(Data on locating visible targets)

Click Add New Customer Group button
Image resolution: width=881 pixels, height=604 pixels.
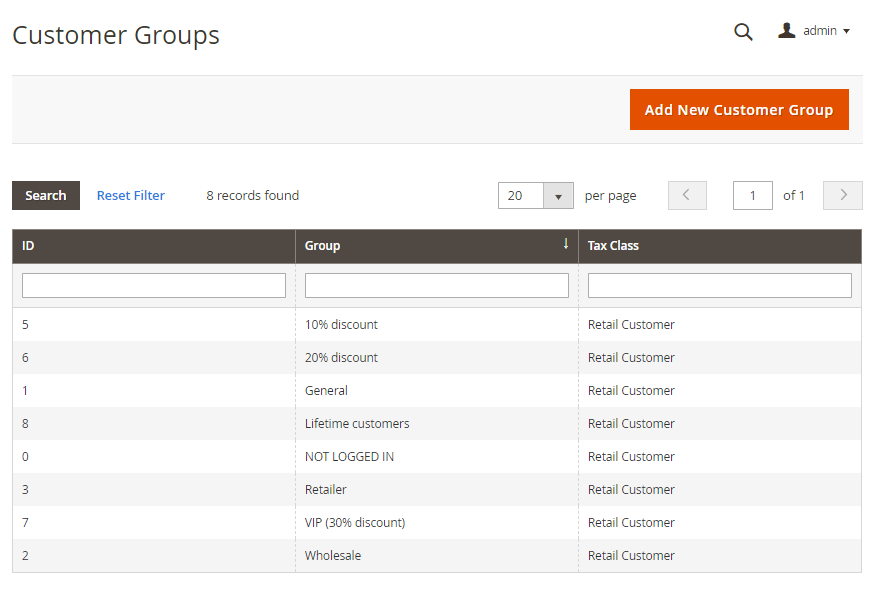pyautogui.click(x=738, y=110)
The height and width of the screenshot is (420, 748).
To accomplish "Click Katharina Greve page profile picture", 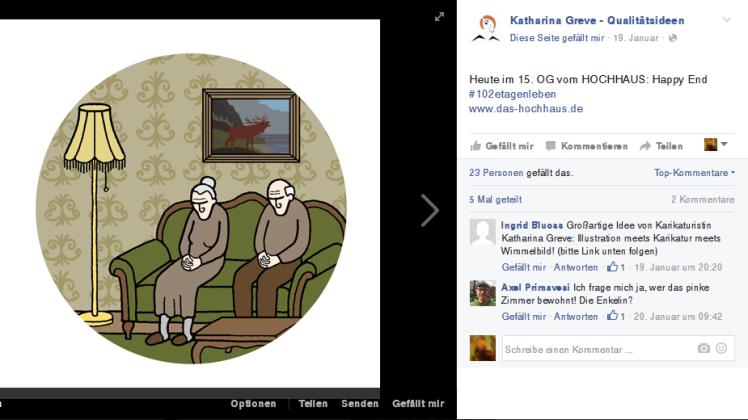I will [486, 29].
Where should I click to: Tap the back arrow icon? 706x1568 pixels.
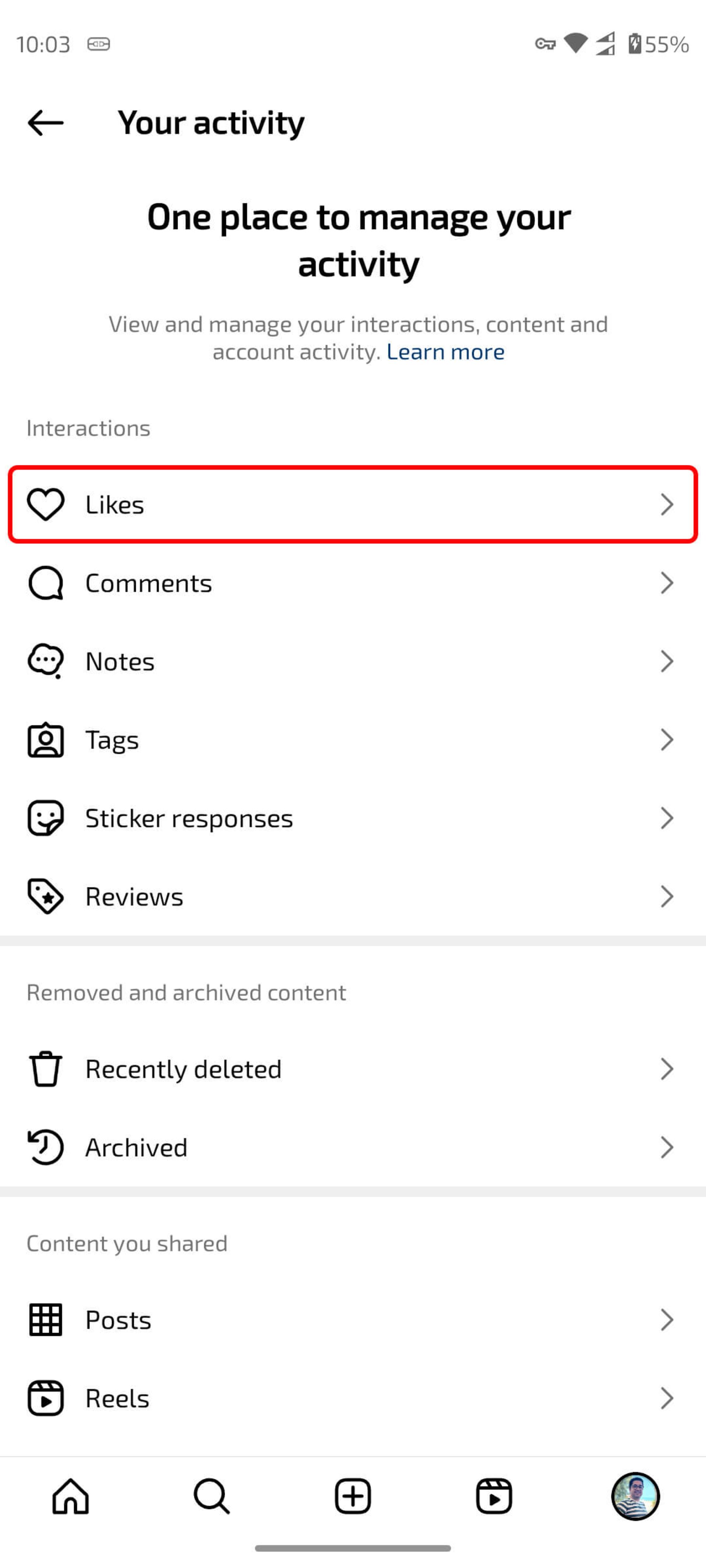46,123
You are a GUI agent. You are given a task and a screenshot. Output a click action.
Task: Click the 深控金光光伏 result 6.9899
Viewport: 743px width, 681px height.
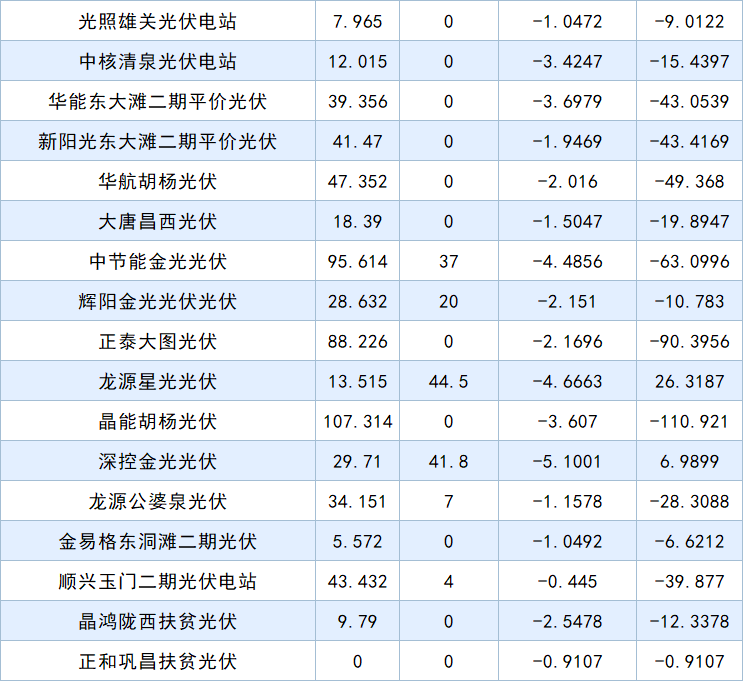pyautogui.click(x=689, y=461)
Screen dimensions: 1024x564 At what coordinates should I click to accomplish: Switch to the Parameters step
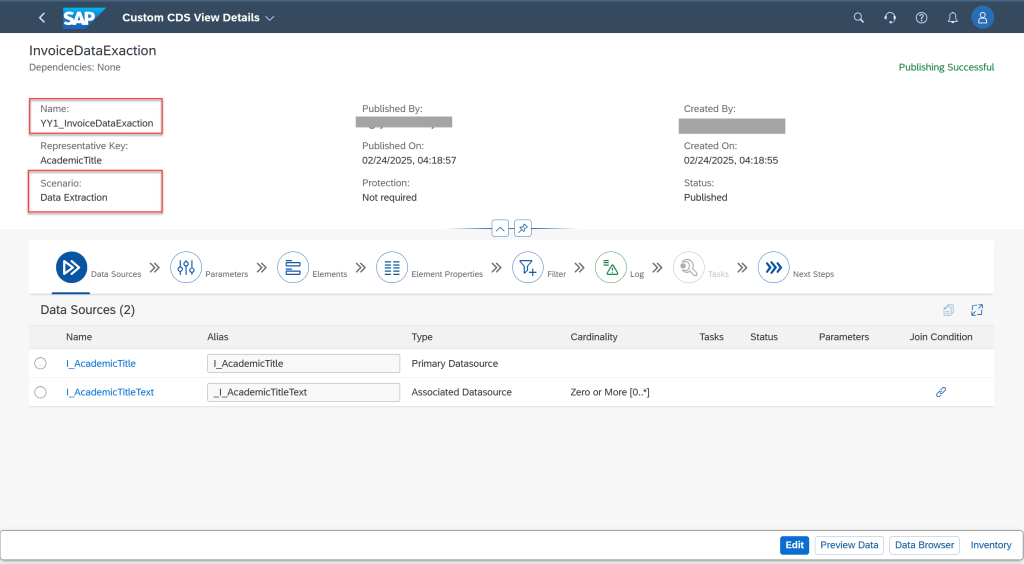[x=186, y=267]
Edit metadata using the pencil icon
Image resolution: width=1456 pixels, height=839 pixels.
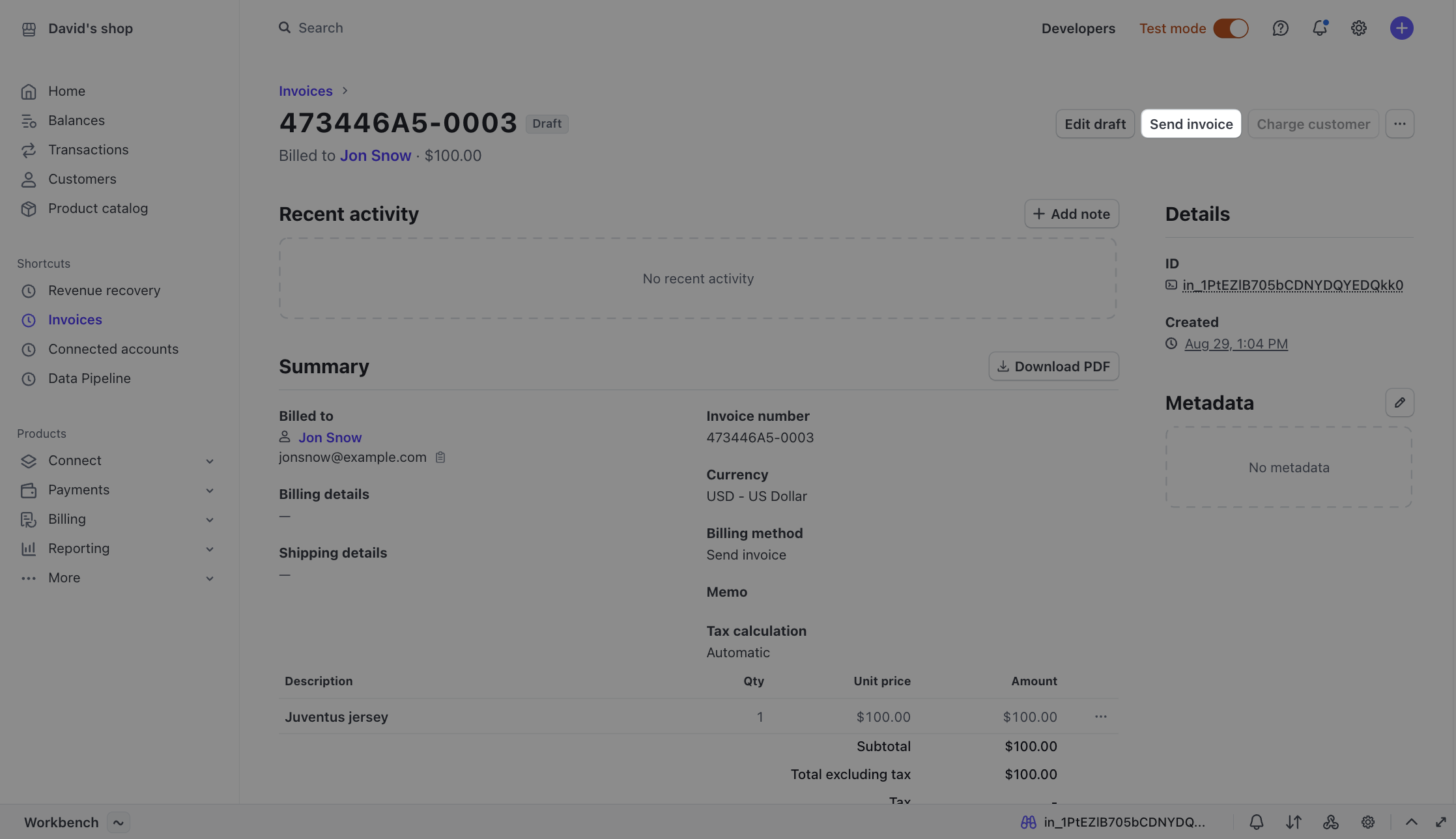[x=1399, y=403]
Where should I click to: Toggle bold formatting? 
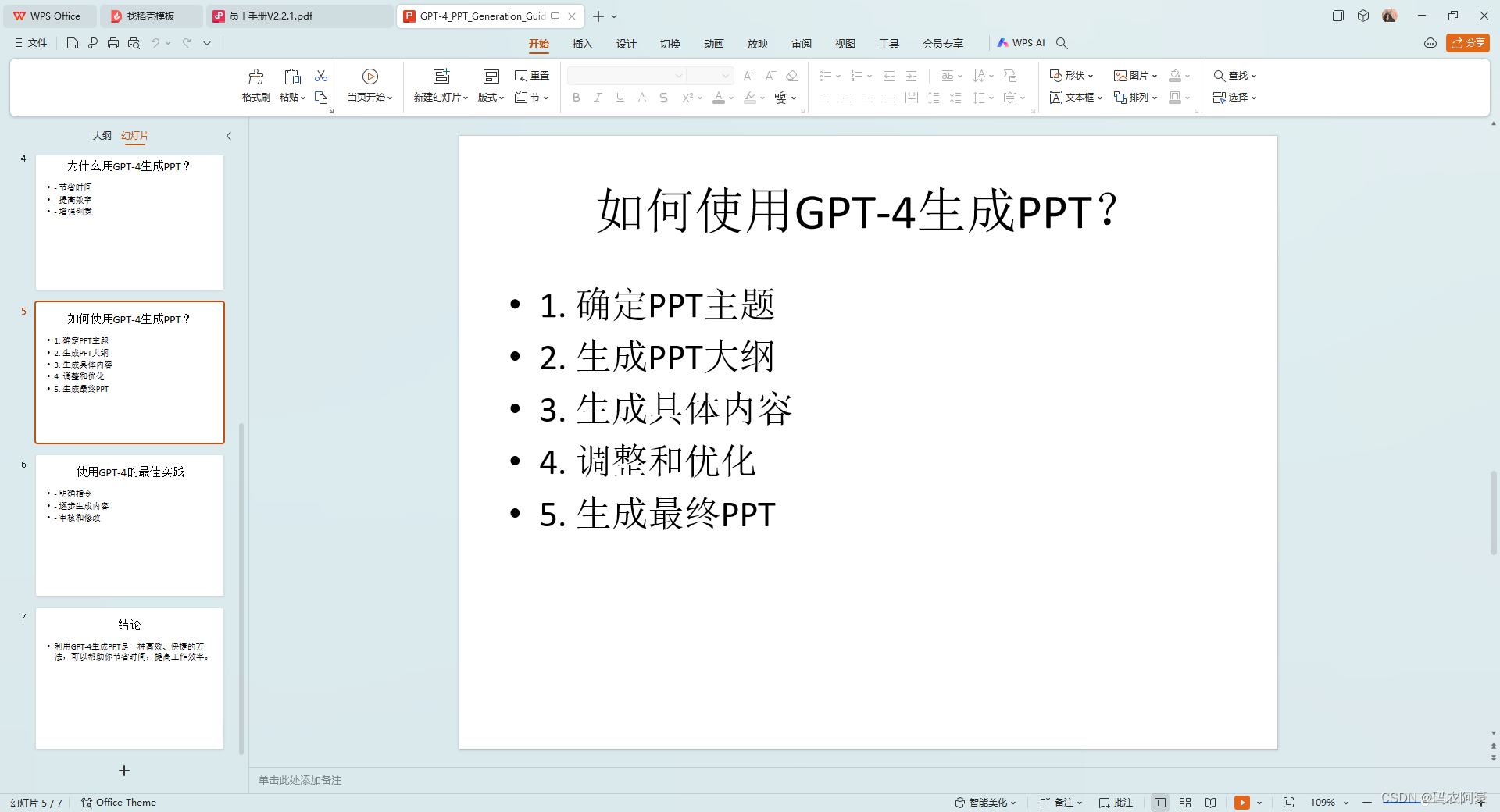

YOUR GOAL:
Return the records word for word, from the line with "Where should I click to: Tap" up to and including the line with "[x=186, y=267]", and leave the pictures out of your answer.

CORRECT OUTPUT:
Where should I click to: Tap the back arrow icon? 706x1568 pixels.
46,123
You are a GUI agent. You are given a task and a screenshot. Output a click action.
Task: Click the 深控金光光伏 result 6.9899
Viewport: 743px width, 681px height.
pyautogui.click(x=689, y=461)
Screen dimensions: 1024x564 At what coordinates should I click to accomplish: Switch to the Parameters step
[x=186, y=267]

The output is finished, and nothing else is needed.